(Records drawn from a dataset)
□ □ □
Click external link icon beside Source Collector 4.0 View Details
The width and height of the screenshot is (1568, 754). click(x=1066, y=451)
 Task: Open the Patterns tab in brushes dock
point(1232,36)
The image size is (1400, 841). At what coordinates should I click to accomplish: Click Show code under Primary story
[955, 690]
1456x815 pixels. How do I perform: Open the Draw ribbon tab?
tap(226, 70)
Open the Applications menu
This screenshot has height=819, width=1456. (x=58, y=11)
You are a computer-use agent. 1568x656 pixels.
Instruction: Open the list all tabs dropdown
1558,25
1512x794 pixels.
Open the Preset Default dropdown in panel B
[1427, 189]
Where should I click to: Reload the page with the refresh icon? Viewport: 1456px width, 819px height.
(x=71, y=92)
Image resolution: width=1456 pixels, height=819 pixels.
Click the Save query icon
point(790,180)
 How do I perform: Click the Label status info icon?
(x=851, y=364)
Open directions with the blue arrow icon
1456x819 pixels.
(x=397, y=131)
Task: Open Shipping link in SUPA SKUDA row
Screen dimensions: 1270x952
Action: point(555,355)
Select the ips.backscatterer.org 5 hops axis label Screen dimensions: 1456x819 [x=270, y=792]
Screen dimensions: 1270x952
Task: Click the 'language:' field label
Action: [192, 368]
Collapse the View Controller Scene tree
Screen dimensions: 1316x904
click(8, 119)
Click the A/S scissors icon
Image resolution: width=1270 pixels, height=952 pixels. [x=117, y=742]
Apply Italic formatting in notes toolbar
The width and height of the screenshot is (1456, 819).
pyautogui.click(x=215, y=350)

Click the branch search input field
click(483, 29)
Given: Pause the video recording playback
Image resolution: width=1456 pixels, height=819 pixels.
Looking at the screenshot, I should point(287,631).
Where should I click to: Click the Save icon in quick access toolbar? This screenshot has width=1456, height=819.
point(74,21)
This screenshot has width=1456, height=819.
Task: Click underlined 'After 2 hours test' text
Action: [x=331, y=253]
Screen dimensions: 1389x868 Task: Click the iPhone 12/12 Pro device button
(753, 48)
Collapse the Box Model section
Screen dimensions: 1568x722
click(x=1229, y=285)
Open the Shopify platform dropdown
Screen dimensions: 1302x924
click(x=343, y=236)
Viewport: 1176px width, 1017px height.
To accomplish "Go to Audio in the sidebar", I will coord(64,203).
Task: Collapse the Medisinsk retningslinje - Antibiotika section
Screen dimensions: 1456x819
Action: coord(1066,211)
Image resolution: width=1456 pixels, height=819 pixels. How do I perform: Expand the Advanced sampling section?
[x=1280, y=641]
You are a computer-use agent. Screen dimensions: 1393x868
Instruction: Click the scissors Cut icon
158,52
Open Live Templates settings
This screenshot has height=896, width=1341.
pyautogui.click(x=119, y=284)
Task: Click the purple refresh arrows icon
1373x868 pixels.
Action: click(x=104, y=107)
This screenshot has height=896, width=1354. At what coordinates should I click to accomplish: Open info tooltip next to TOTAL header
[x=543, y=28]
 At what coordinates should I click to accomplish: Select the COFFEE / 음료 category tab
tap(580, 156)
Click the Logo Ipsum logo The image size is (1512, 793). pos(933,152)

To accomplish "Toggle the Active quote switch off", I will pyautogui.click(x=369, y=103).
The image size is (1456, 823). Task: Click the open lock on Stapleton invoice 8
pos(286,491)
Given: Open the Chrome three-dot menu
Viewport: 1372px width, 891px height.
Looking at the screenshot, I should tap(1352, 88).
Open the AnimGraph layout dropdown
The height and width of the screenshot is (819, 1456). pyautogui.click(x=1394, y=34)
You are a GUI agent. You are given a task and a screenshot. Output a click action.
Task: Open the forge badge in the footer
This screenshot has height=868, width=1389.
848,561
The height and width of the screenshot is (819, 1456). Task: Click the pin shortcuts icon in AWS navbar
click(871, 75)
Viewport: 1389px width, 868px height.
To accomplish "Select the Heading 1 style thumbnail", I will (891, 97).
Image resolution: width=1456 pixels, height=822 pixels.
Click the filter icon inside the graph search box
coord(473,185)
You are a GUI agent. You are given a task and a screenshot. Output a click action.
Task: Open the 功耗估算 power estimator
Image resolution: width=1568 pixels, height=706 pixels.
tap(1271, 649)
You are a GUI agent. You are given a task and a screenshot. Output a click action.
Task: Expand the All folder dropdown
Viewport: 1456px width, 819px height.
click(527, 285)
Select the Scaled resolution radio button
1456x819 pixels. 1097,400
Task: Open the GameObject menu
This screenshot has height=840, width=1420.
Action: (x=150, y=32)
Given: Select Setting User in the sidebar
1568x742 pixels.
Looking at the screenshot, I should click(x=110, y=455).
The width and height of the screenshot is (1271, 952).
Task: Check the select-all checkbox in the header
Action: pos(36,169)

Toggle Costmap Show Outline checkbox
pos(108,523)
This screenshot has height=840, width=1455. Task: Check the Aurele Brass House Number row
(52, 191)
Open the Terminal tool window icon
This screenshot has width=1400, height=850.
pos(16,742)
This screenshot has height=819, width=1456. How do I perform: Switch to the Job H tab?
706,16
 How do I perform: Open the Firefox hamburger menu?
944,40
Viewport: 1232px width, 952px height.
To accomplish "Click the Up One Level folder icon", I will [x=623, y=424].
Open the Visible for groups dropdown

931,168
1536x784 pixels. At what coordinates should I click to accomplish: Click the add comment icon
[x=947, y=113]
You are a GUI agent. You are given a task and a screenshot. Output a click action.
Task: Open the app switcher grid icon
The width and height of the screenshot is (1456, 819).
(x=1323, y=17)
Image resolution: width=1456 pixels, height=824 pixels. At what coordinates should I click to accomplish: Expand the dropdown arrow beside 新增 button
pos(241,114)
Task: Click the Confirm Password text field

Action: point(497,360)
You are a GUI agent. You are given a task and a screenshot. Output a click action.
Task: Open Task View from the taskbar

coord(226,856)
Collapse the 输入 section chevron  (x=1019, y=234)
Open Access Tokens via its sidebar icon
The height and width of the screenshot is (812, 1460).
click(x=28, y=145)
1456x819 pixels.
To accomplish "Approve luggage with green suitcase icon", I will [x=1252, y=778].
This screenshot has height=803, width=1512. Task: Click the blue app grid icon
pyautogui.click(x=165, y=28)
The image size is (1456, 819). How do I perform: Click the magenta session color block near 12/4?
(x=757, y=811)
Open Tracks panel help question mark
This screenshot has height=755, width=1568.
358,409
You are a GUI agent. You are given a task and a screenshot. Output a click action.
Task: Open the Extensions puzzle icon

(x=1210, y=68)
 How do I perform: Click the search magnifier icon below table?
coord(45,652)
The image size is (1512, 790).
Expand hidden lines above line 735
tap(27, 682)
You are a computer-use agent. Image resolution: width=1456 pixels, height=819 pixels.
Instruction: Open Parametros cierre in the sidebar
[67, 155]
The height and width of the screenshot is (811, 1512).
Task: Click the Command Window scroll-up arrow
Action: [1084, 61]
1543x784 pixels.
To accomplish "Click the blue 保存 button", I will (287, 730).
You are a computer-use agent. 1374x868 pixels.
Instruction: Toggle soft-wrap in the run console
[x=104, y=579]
□ □ □
▶ WHAT YOU HAVE TO DO
The count alone is wanted: how many lines above hold the string "computer"?

▶ TASK SOLUTION
4